News

< NEWS

Weekly News Roundup: September 27, 2013

Some news highlights from around the world this week including insight from Mako CEO Bill Farmer on cybercrime in New Zealand, finding the silver lining in a data breach, and how fraudsters are using tin foil to attack businesses in Kansas City:

 

The New Zealand Herald – Bill Farmer: Cyber Crime Is Here Bill Farmer from Mako raises awareness about the prevalence of cyber crime in New Zealand, and how many SMBs remain unprepared (or even naive) about the threat posed to their businesses by modern, professional hackers and fraudsters.

Dark Reading – Establishing The New Normal After A Breach Worst case scenario: you’ve been breached. What happens next? Some security professionals claim such an incident can be good news in the long run for a business’ risk posture. For all of the problems that breaches bring, they also present a learning opportunity and potential for developing better processes that improve the day-to-day effectiveness of IT security. But that growth can occur only if organizations spend the time to thoroughly analyze the event to find the fundamental risk factors that contributed to a compromise.

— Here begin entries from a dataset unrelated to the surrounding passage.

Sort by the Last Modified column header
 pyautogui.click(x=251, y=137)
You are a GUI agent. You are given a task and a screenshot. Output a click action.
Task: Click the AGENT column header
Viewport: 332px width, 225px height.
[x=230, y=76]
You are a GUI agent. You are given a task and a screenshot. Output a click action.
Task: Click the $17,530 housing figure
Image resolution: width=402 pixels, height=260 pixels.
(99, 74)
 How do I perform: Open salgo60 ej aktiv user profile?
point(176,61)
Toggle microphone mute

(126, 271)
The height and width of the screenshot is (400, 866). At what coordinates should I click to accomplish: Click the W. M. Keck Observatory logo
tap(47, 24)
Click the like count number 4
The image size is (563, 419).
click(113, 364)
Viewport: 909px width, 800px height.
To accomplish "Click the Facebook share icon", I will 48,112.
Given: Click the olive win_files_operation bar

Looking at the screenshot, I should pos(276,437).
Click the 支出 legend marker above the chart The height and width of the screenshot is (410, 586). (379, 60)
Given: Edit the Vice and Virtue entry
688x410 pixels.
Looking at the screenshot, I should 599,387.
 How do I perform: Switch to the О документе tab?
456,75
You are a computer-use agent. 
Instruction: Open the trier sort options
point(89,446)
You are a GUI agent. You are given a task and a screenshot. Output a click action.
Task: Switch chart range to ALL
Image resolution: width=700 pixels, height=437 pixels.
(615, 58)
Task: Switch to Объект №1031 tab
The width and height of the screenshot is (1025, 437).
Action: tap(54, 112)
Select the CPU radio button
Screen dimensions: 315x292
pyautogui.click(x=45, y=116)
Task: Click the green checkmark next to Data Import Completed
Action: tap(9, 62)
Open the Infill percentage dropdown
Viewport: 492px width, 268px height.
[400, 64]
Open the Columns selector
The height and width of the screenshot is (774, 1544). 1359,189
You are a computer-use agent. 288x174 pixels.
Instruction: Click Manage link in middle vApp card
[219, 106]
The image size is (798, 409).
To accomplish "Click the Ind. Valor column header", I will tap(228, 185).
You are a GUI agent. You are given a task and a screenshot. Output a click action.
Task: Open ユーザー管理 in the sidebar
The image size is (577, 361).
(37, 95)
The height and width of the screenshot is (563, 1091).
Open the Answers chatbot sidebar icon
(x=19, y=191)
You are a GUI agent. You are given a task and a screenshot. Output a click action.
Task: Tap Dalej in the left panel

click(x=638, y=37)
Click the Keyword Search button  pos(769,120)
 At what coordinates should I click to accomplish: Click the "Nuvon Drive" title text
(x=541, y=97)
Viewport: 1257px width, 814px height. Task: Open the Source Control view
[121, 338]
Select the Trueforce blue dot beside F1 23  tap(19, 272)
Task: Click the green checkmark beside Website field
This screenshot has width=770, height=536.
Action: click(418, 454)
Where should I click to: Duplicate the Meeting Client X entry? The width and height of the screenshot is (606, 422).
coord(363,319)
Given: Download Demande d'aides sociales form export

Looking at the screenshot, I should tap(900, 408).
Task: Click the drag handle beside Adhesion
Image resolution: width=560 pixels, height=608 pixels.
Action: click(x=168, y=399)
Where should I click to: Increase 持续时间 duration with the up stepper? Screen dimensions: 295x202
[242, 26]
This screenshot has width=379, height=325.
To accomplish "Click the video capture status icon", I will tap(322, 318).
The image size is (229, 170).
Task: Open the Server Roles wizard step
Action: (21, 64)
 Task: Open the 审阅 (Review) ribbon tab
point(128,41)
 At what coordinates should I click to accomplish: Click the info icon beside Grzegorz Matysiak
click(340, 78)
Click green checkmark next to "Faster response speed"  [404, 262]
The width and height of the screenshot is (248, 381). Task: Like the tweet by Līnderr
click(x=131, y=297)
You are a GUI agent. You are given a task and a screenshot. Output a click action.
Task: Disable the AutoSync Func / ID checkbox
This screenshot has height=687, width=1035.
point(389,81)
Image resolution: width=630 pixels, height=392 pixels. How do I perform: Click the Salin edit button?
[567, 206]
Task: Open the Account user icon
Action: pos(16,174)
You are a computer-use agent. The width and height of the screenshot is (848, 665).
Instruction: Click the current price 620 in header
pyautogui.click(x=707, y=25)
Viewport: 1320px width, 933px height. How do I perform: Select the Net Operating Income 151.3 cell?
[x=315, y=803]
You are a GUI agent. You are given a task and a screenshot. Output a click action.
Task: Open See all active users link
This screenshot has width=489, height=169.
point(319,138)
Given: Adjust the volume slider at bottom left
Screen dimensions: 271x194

The Kansas City Star – Aluminum foils security, shields credit-card crooks from detection Police in Kansas City are investigating a spree of tin foiling attacks on local businesses. The method is simple: climb on the roof, and wrap the dish’s feed horn in tin foil to block the signal. For stores that process card payments by satellite only, this knocks their connection offline, and the POS system is in ‘offline mode’, where it will accept cards and save the transaction for later processing when the connection is back. The trouble is, if you’ve got a stolen or overdrawn card, there’s no way for the POS to know until it gets its connection back – by which time the fraudsters will be long gone. You can see a photo of the ‘foiled’ dish at the link above.